• **Estratto del documento**:
==============================
Yussef Kamaal Black Focus (Brownswood, 2016)
Per molti giovani ascoltatori resta il disco crossover che alla fine li convince a passare al jazz strumentale: il duo londinese del produttore/musicista Kamaal Williams – noto anche per il fortunato progetto house Henry Wu – e il batterista Yussef Dayes degli United Vibrations. Grazie a un legame musicale telepatico, il disco contempla rilassanti escursioni nel jazz funk e nell’hip hop, quasi si tratti di un soul arioso, dove tutto si giustappone con leggerezza tra ritmi breakbeat e jungle, ispirati alla macchina urbana contemporanea. Purtroppo il duo si scioglie un anno dopo l’uscita dell’album, lasciandosi alle spalle una «documentazione» che sta già facendo epoca e che presto potrebbe diventare «classica».
Yazmin Lacey Black Moon (Running Circle, 2017)
Vocalist di Nottingham, registra grazie all’iniziativa Future Bubblers di Gilles Peterson. Ed è progetto così ben realizzato da mostrarsi un ottimo viatico per capire una jazz singer personalissima, dato che nessun’altra canta più così. Il tono e il colore della voce non risultano mai troppo elaborati. Si tratta insomma di un disco intimo che porta il jazzofilo a sentirsi tranquillo e riflessivo durante l’ascolto, pensando a relazioni passate, presenti e future.
Ahmed New Jazz Imagination (Umlaut Records, 2017)
La band di Pat Thomas (pianoforte) è composta da Seymour Wright (sax), Joel Grip (basso), Antonin Gerbal (batteria) e con questo debutto reinventa la musica di Ahmed Abdul-Malik, trascurato pioniere del jazz arabo-americano già negli anni Cinquanta. È meraviglioso sentire un’avanguardista intransigente come Wright scavare nei brani di Abdul-Malik con tale gioia. Il senso del groove è quasi perverso, poiché Thomas e Gerbal si lanciano in una folle corsa dietro i motivi martellanti di Wright, facendo swingare il tutto in maniera convincente.
Nubya Garcia Nubya’s 5ive (Jazz Re:freshed, 2017)
La ragazza, secondo il critico Joe Mugges, suona il sassofono come se stesse ballando, per piacere, con una band affiatata, tutti a proprio agio con qualcosa di sciolto in funky (Lost Kingdoms) o complesso e ipercinetico (Red Sun) o ancora in dolce levitazione (l’incipit di Contemplation); ogni nota irradia gioia con un senso di opportunità multidirezionale. Si tratta di un album che si afferma alla grande, quasi teorizzando una nuova generazione in grado di essere fedele alla storia profonda della musica, riuscendo al contempo in un sound attuale che funziona hic et nunc.
Kamaal Williams The Return (Black Focus, 2018)
==============================
• **Consegna**:
Puoi proseguire la rassegna di dischi jazz a partire dal titolo con cui si chiude? Le righe non hanno alcun legame con la rassegna di dischi jazz.

• **Dati forniti**:
==============================
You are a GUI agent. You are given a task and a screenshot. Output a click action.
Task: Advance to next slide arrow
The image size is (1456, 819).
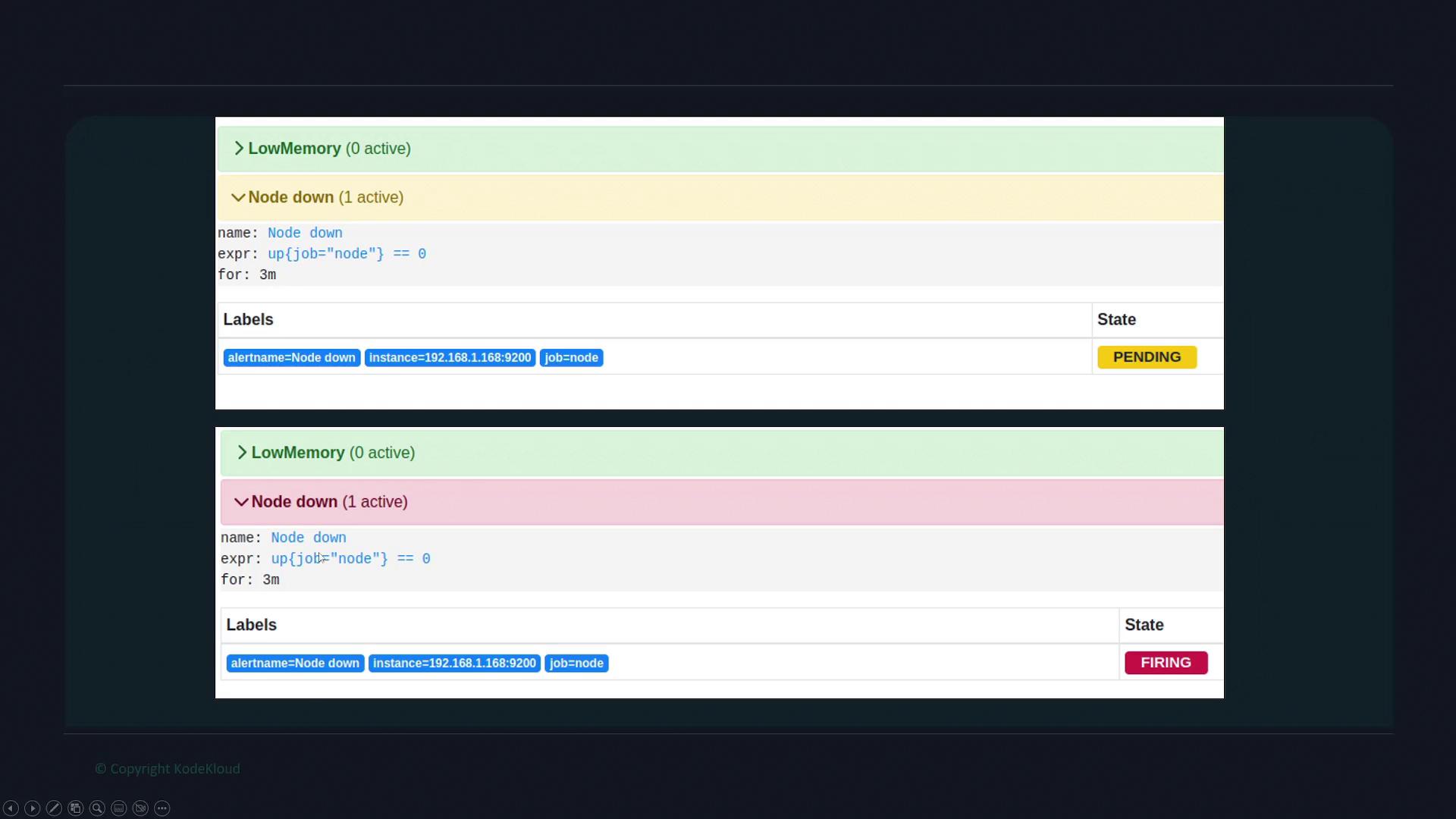(x=32, y=808)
==============================
• **Risultato atteso**:
Gli spettacoli dal vivo sono fantastici, perché quando la band è sul palco, sta sperimentando ciò che le persone stanno vivendo, grazie alla quasi totale improvvisazione. Ed è così che nasce anche il disco. «Questo è quello che vedo nella mia testa – aggiunge il leader -. Ecco una tela bianca con i contorni, ragazzi tirate fuori i pennelli e aggiungiamo un po’ di colore. Amiamo tutti i grandi – Miles Davis, Herbie Hancock, John Coltrane, John Scofield – ma li abbiamo presi e capovolti, facendone della musica speciale. Non posso nemmeno chiamarlo jazz. È solo un’atmosfera, è fresca. È una cosa di Londra».
Sons of Kemet Your Queen Is a Reptile (Impulse!, 2018)
Al debutto con la leggendaria label Impulse!, la band di Shabaka Hutchings offre quasi una dichiarazione esaltante che risulta piena di energia ribelle. In polemica con la monarchia britannica, i «figli» dedicano ogni canzone dell’album a donne di colore di sinistra, tra cui la pantera nera Angela Davis, l’attivista anti-apartheid Albertina Sisulu e la bisnonna di Hutchings, Ada Eastman. Musicalmente, c’è il sassofono di Hutchings, la tuba di Theon Cross e una doppia batteria con il cast rotante di Tom Skinner, Seb Rochford, Eddie Hick e Moses Boyd. Tutti loro sfruttano un grande potere espressivo, usando ragga, dub e grime per alimentare un jazz originale, fremente e incisivo.
Aa. Vv. We Out Here (Brownswood, 2018)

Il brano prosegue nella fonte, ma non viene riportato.